=== Given text ===
──────
Cell phone network coverage and Internet hot spots are adequate in large cities, but very limited in rural and wilderness areas. All hotels where we’ll be staying have easily available WiFi Internet access.
Outlets in Tanzania supply 230 volts of electric current. New sockets take square three-pin plugs (the same as the U.K.), but you may find large round three-pin and small two-pin sockets in older hotels. Bring a multi-adaptor/converter with power surge protection, as Tanzania can experience power surges.
Kiswahili or Swahili is the official language in Tanzania with English being the official primary language of commerce, administration and higher education. Tanzanians in most tourist areas speak English, but knowing a few Swahili words and greetings will be greatly appreciated, going a long way to smoothing your travels. For starters, "jumbo" is "hello", "asante" is "thank you" and "nzuri" is "good".
The official currency in Tanzania is the Tanzanian shilling. The written abbreviation is TSH. Notes are 200, 500, 1,000, 5,000, and 10,000, while coins are rarely used. Tanzanian shillings can be used to pay for most things, though U.S. dollars are accepted, as well. Plan your expenses so you are left with as little local currency as possible before your departure home, since Tanzania does not allow you to export currency. Currency can be exchanged at the major banks, exchange bureaus, and some hotels. When bringing US dollars, try to bring bills that are relatively new, printed after 2009, as banks have been known not to accept older U.S. bills. Do not change money on the black market; it is illegal and you risk going to jail. The easiest and best way to get cash is from an ATM. Most banks in Tanzania have ATMs, and they take four-digit PINs. However, in remote regions, they are few and far between. Credit cards are a safe alternative to cash and are widely accepted in hotels, upscale souvenir stores and restaurants. Make sure one of your cards is a Visa or MasterCard, as these are most commonly accepted. Diners Club is unheard of, and American Express is accepted at only a few upscale establishments. Some restaurants may refuse credit card payments under $50 (or even $80). Everyone in Tanzania accepts US dollars as payment rather than local currency, so it's worth bringing a certain amount of dollars in cash. If you bring Euros, you will have to convert them to Tanzanian shillings and then to dollars.
──────
=== What to work on ===
Reproduce the Tanzania travel text starting at the words "Outlets in Tanzania" and stopping after "experience power surges.", and swap "sockets" for "receptacles" throughout. The material that comes after this has no connection to the Tanzania travel text.

=== Information supplied ===
──────
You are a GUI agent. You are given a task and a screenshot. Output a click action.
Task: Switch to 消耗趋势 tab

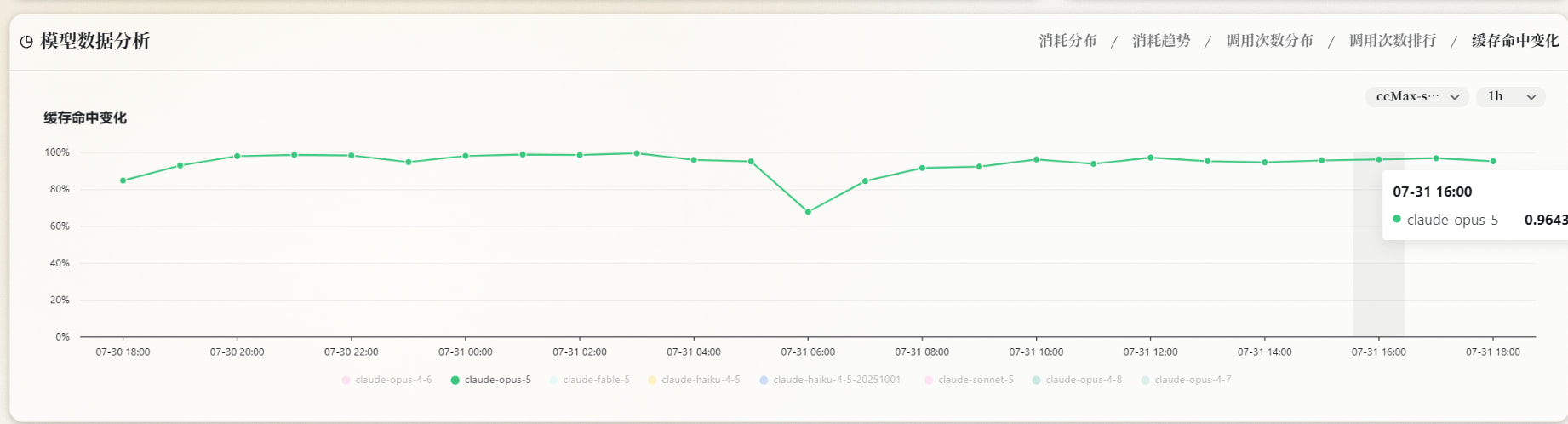[x=1161, y=41]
──────
=== Task response ===
Outlets in Tanzania supply 230 volts of electric current. New receptacles take square three-pin plugs (the same as the U.K.), but you may find large round three-pin and small two-pin receptacles in older hotels. Bring a multi-adaptor/converter with power surge protection, as Tanzania can experience power surges.